I did 10 years in the Army, and always saw it as a military function. When I got out into the civilian world, I saw that it had applications in that area, too. I thought I was the only one to think of that until I stumbled on the DOE OPSEC page!
Do you feedback your survey results to the general populace through OPSEC awareness? (demonstrate and educate)
All key employees have to read the OPSEC survey sections relevant to their area, and I use what I’ve learned to target weaknesses. For instance, they’ve got phone conversations down pat- my next target is piggybacking.
What has worked for you when attempting to gain leadership support for the OPSEC program?
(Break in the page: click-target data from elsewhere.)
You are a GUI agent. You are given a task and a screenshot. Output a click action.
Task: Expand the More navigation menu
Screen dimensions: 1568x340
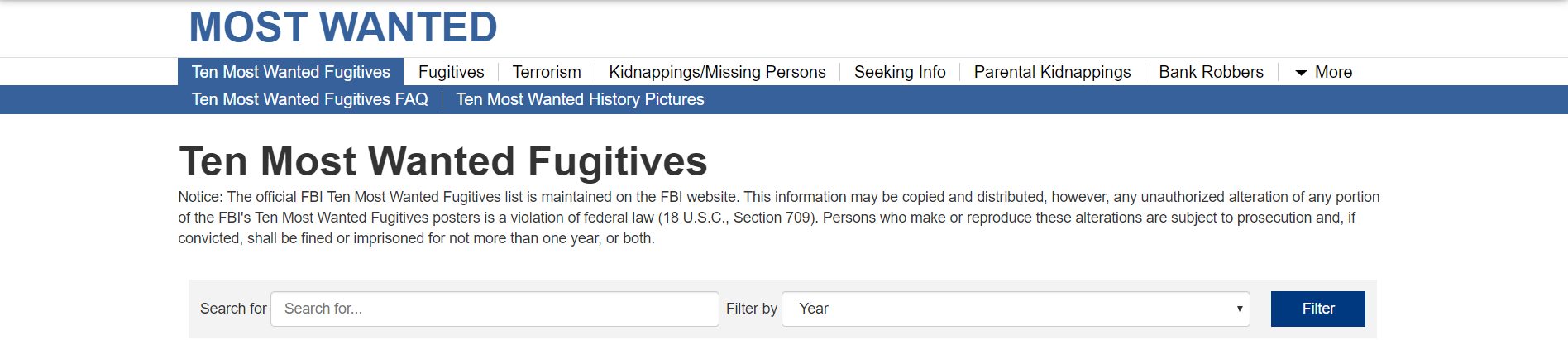coord(1332,72)
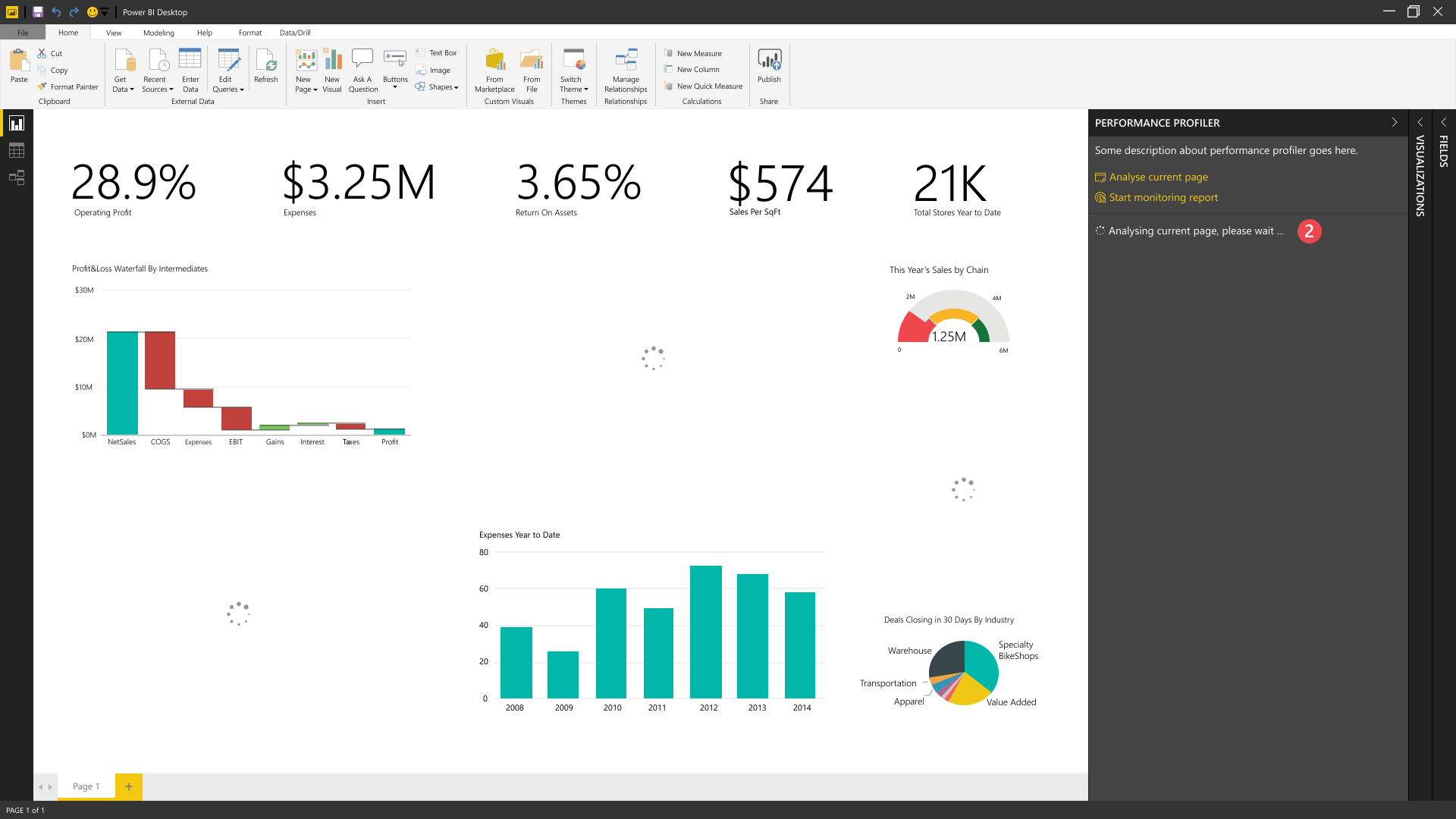The image size is (1456, 819).
Task: Switch to Model relationships view
Action: point(17,177)
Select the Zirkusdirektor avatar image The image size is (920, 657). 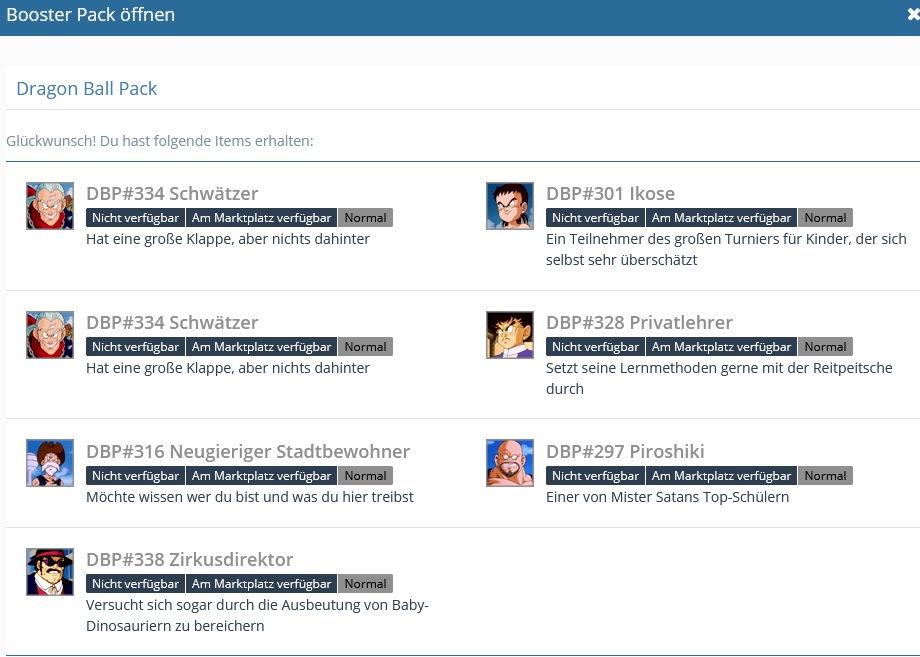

It was simple, in my case, I wrote out many scenarios for things that could go wrong, and how OPSEC could fix them. Stapled it together and delivered it to each managing partner!
How do you promote an OPSEC/Security “Culture” at your site?
I try to keep it real- as it relates to the individual. For instance, I’m not going to harp on delivery dates with the graphics folks, even though I’ll mention it to them. You have to keep it relevant, so they’ll stay interested!
What type of mass OPSEC awareness has worked for you?
You have to know your audience. Since I deal with mostly tech folks, email reminders and intranet postings are very effective.
From where do you receive your OPSEC awareness material?
IOSS, OSPA, DOE
Have you personally written a Critical Information List? How did you distribute the information to concerned parties/groups?
No, I inherited a CIL. I broke it up by department and made sure that each department had the part that was relevant to them. I also made sure that managers read the entire list at least once.
What has worked for you for giving OPSEC training?
I’ve been using Computer Based Training mixed with live events. Management appreciates the one-on-one briefings, which I use for training!
Do you have any tips for conducting Open Source (OSINT) Reviews?
Google is your friend! You can search the news, groups, and also restrict a search to specific sites.
Do you have any advice for new OPSEC professionals?
Network! Join groups, chats, whatever you can do. Learn from the best you can find. Remember that most OPSEC Professionals will be more than happy to teach you what you need to know.
Do you have any thoughts on OPSEC in non-government, non-military settings?
Like I’ve learned first-hand, it’s a great thing! The same tactics that the military uses could be applies to the corporate and civilian world.
Do you have any other advice for your OPSEC peers?
Work together! It’s a small world, and what happens opsec-wise to your collegues overseas can and will effect you.